Internet giant Alphabet (GOOG -0.19%) (GOOGL -0.17%) is pulling the plug on its Google Plus social network. That is, Google Plus won't be a social network for the general public anymore, but the service will stick around for corporate users.
Chances are, you won't lose a lot of sleep over this move. That's part of the problem, since Alphabet cited weak consumer interest in the service, but it took a security breach to finally shut this platform down.
What happened?
Om Monday, Alphabet's VP of engineering, Ben Smith, announced the end of Google Plus as we know it.
The company has been reviewing the privacy and security implications of its developer access programs all year long.
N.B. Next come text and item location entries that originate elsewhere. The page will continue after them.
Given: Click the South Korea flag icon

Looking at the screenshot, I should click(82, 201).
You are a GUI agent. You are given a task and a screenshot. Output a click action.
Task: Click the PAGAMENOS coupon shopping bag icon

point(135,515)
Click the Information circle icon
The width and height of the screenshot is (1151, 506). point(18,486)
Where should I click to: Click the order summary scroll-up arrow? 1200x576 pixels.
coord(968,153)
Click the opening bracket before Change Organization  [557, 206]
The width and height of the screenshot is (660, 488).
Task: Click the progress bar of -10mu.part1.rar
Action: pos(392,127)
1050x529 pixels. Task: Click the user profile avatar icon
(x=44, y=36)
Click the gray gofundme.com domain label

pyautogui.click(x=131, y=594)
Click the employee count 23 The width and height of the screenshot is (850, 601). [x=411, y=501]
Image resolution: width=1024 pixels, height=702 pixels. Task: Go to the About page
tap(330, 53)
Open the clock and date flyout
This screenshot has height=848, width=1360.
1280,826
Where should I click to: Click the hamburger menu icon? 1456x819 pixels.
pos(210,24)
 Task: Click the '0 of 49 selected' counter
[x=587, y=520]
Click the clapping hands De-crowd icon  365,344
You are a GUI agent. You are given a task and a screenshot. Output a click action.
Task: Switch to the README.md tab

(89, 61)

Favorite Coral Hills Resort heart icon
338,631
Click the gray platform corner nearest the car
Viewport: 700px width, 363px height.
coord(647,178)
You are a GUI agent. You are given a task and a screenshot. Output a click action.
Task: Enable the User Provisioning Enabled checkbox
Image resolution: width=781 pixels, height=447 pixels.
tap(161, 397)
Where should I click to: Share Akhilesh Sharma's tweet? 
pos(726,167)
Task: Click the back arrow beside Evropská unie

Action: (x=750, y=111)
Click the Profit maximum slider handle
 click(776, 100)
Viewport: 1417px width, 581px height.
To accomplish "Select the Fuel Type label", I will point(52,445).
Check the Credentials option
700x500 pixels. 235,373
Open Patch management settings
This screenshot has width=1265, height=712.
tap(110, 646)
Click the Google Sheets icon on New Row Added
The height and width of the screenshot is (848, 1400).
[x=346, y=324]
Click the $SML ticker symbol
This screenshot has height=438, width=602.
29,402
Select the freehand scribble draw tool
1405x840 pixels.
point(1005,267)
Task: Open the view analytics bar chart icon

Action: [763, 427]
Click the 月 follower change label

The first findings from this effort included the fact that users want detailed control over who is reading their personal data from Gmail and SMS accounts, inspiring the company to tighten the rules around that access.
But the review also found evidence of a previously unknown bug in Google Plus, which gave some apps access to more user information than expected. Grab a list of John Doe's friends, and you could also access John's email address, age, and other demographic data that he had marked as "private."
The bug was immediately patched, way back in March, and there were no signs that developers were abusing the extra-deep data access. At the same time, this discovery also opened Alphabet's eyes to the security challenges inherent in running a social platform with deep-rooted access to user data. That's why the bell is tolling for Google Plus today:
"Given these challenges and the very low usage of the consumer version of Google+, we decided to sunset the consumer version of Google+," Smith's blog post said.
What's next?
Alphabet will give consumers 10 months to move off Google Plus, placing the deadline near the end of August 2019. Meanwhile, the company will launch new features for the enterprise version of the same service as early as this week.
That's a platform for communication within large companies, built around the same concepts that defined the consumer version of Google Plus. Here, data sharing and conversations can be controlled with detailed privacy restrictions. You don't want the front-line workers to have insight into the C-suite conversations that move the company's strategy forward.
The highest-end variant of business-grade Google Plus services will run you $25 per seat, per month. It includes unlimited cloud storage, additional security tools, and multiple levels of data backups. The user experience may be similar to the consumer-level Google Plus service, but the security improvements run deep. Rather than implementing similar safety upgrades for the free service, the consumer version is going away.
What will Google do now?
Google Plus wasn't Alphabet's first attempt at challenging Facebook (META 0.90%) and Twitter (TWTR) in the social media market, and it certainly won't be the last. But like so many of its predecessors, Google Plus never really hit the mainstream.
According to a recent Statista survey, Twitter users stick around for nearly three minutes per session. At Facebook, the stickiness increases to roughly five minutes. Alphabet's review showed that the average user session at Google Plus lasted for less than five seconds.
Alphabet might pivot its social media ambitions toward the Google Hangouts platform, or the company could come up with yet another social network to please the masses. Either way, the social web won't be Alphabet's main market for many years to come -- if ever.
As an indication of how important Google Plus was to the social network market, Twitter's and Facebook's shares rose roughly 0.1% on the news. At the same time, the S&P 500 market barometer traded exactly sideways. So losing Google Plus as a competitor made a rounding-error difference to investors in the leading social media services.